Set task:
Answer these questions using the outline on the Constitutional Convention below:
(a) In what year did the Convention take place?
(b) Which Founder is described as "In the middle"?
(c) Which Founder is called the "Most anti-central government"?

3. The Philadelphia Constitutional Convention:
a. Originally, it was intended to tweak or refine the Articles of Confederation, but instead, the delegates to the Convention threw out the Articles and wrote the Constitution.
b.Convention took place in 1787.
c. Some of the obstacles the Framers encountered:
i. State jealousy – The states did not want to give up the power they had.
ii. No one had ever done anything like this before; No constitution on a similar scale had ever been drafted, therefore, the question in everyone’s mind was, “Would this work?”
iii. The Declaration of Independence had stigmatized a strong central government.
B. The Founders and Background to Founders’ Intent: The views of the Framers ran a gamut of political views (Their views organized from most pro-central government to those favoring a weak central government)
1. Alexander Hamilton
a. Urban
b.Pro Mercantile
c. Advocate of a strong central government
2. John Adams
3. George Washington – In the middle
4. Thomas Jefferson
a. Held hopes of fulfilling the “agrarian dream”
b.Did not see an urban future
c. Advocate of democracy: Power vested in the people
d.Did not favor a strong central government
5. Patrick Henry
a. Favored a weak central government
b.Most anti-central government
C. Purpose of the Constitutional Convention
1. Draw the lines between the states, central government, and the people
2. Protect individual rights
D. Governments are created to remove aspects of the “state of nature” that render it “nasty, mean, brutish and short.”

Stored data:
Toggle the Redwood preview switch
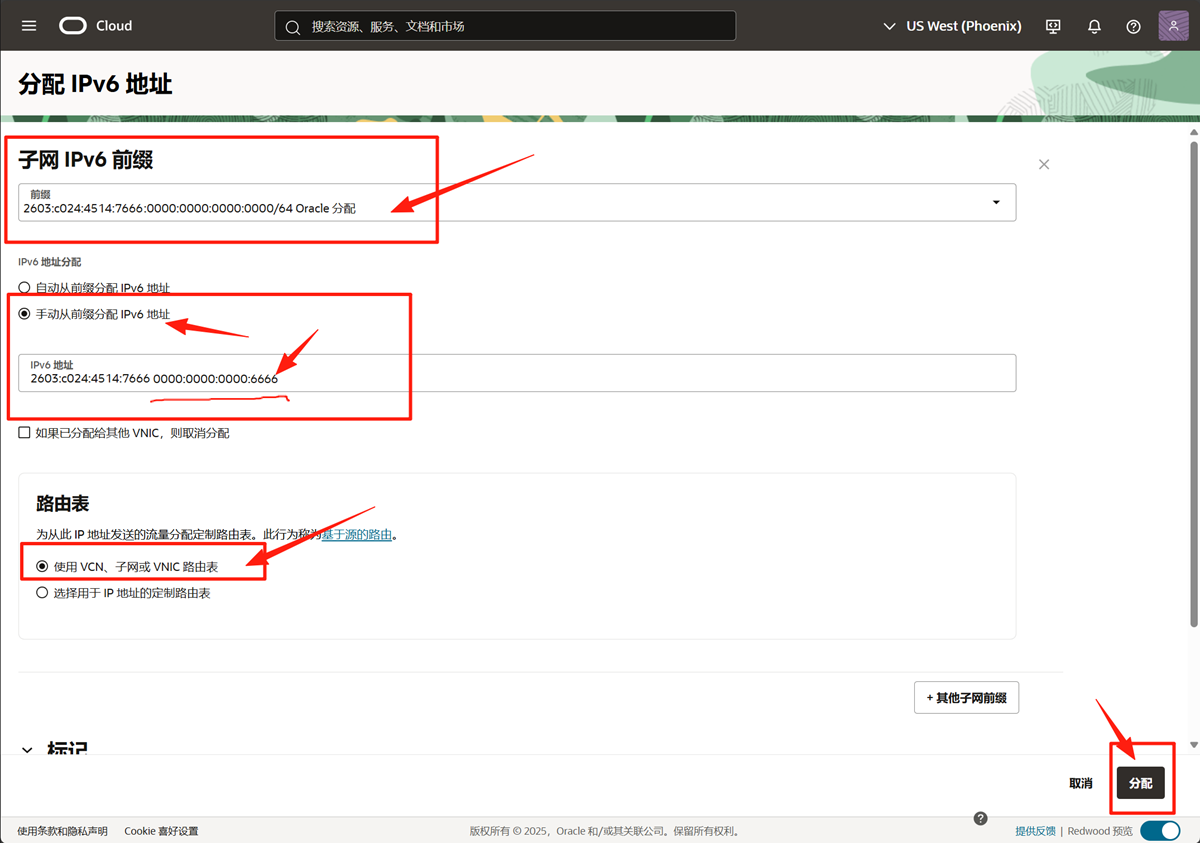This screenshot has height=843, width=1200. 1159,831
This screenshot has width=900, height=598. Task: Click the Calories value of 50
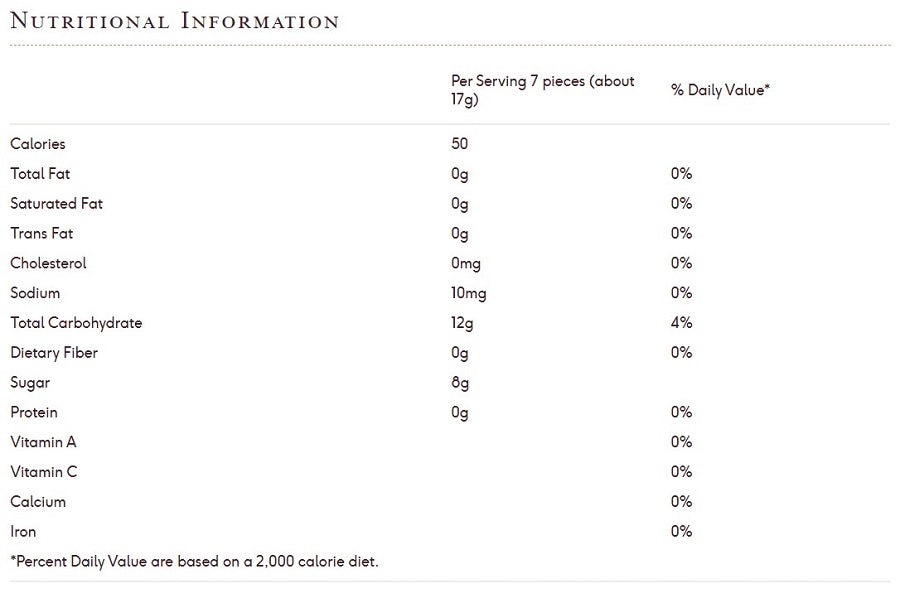click(x=459, y=144)
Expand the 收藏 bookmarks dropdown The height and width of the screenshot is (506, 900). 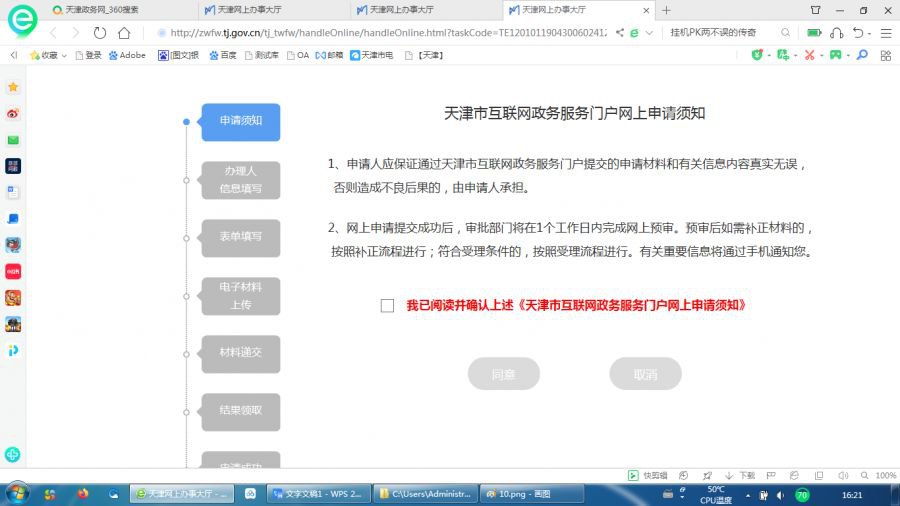(46, 55)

Solution for this exercise:
(a) 1787
(b) George Washington
(c) Patrick Henry